Mary: "I'm not sure Dr. Grumpy is the kind of doctor you need..."

Ms. Tinfoil: "They put them there with special government-trained tics, that bit me and injected the receivers into my bloodstream."

Mary: "I'm sorry, you know, I completely forgot. Dr. Grumpy installed WiFi just last week, so people in the lobby could surf while waiting."

Ms. Tinfoil: "Oh shit, you're part of it, too!"

(click)

Tuesday, February 18, 2014

Why doctors drink

Mr. Badhair: "I'm here because I want to see an aneurysm specialist."

Dr. Grumpy: "Well, sir, I certainly can discuss them, but I'm a neurologist, not a neurosurgeon. So I can't claim to specialize in them."

Mr. Badhair: "Well, on your office website it says you do, and that you trained at UBS."

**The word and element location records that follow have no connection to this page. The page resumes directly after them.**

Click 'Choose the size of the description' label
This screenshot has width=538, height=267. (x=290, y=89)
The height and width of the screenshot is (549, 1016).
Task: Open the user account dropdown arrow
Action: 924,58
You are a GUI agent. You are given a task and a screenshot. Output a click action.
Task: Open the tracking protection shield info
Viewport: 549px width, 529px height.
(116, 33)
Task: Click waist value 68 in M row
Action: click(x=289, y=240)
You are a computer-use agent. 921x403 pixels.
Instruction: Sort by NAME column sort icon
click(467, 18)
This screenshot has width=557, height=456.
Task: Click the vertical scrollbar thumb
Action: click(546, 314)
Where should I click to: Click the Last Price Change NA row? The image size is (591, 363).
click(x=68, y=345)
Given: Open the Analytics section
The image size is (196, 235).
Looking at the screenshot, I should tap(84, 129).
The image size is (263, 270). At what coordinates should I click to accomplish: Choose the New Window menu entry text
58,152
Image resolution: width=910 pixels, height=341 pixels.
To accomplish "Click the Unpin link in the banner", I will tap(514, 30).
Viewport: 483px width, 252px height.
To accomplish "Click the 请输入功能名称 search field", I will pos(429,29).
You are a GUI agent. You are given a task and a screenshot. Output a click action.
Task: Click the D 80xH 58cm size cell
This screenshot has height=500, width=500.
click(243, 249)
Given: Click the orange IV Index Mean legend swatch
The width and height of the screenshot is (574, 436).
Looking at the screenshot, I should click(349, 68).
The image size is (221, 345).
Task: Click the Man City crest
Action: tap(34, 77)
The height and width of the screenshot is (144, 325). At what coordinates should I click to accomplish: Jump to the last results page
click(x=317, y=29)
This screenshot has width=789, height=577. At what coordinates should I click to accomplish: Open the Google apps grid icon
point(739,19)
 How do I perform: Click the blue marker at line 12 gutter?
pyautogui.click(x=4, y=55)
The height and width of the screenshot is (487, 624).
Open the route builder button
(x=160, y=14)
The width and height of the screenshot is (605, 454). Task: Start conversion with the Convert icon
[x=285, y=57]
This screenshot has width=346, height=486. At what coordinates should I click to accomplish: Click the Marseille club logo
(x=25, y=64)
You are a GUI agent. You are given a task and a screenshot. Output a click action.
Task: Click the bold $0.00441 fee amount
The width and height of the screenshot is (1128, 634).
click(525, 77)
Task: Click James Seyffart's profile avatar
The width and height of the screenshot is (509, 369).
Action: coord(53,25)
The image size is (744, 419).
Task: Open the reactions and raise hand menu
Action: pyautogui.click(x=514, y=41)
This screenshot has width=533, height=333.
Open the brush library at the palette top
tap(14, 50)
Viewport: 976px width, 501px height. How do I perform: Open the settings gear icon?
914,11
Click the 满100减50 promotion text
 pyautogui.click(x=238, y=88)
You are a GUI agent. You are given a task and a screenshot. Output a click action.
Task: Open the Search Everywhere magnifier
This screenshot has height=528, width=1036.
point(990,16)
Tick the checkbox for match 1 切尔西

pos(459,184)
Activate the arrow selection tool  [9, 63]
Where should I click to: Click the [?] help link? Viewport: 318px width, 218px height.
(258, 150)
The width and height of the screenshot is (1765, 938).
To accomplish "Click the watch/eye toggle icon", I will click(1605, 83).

Dr. Grumpy: "Sir, I'm not an aneurysm specialist, I've never made that claim, and I didn't train at UBS. I went to BSU."

Mr. Badhair: "Liar! I can't believe you have the nerve to tell me that! I saw it on your site this morning!"

I call up my practice site and turn the iMac around.

Dr. Grumpy: "Sir, this is my site. It clearly says I went to BSU, and says nothing about aneurysms."

Mr. Badhair: "That's because you just changed it."

Monday, February 17, 2014

Dear WebCME,

I understand you're trying to do a medical education tie-in with Valentine's day, but perhaps next year you should stick with something a little less heartwarming:



Thank you, Tab!

Friday, February 14, 2014

Patient quote of the day

"I have to accept that I'm 40. That means I'm not 39 anymore."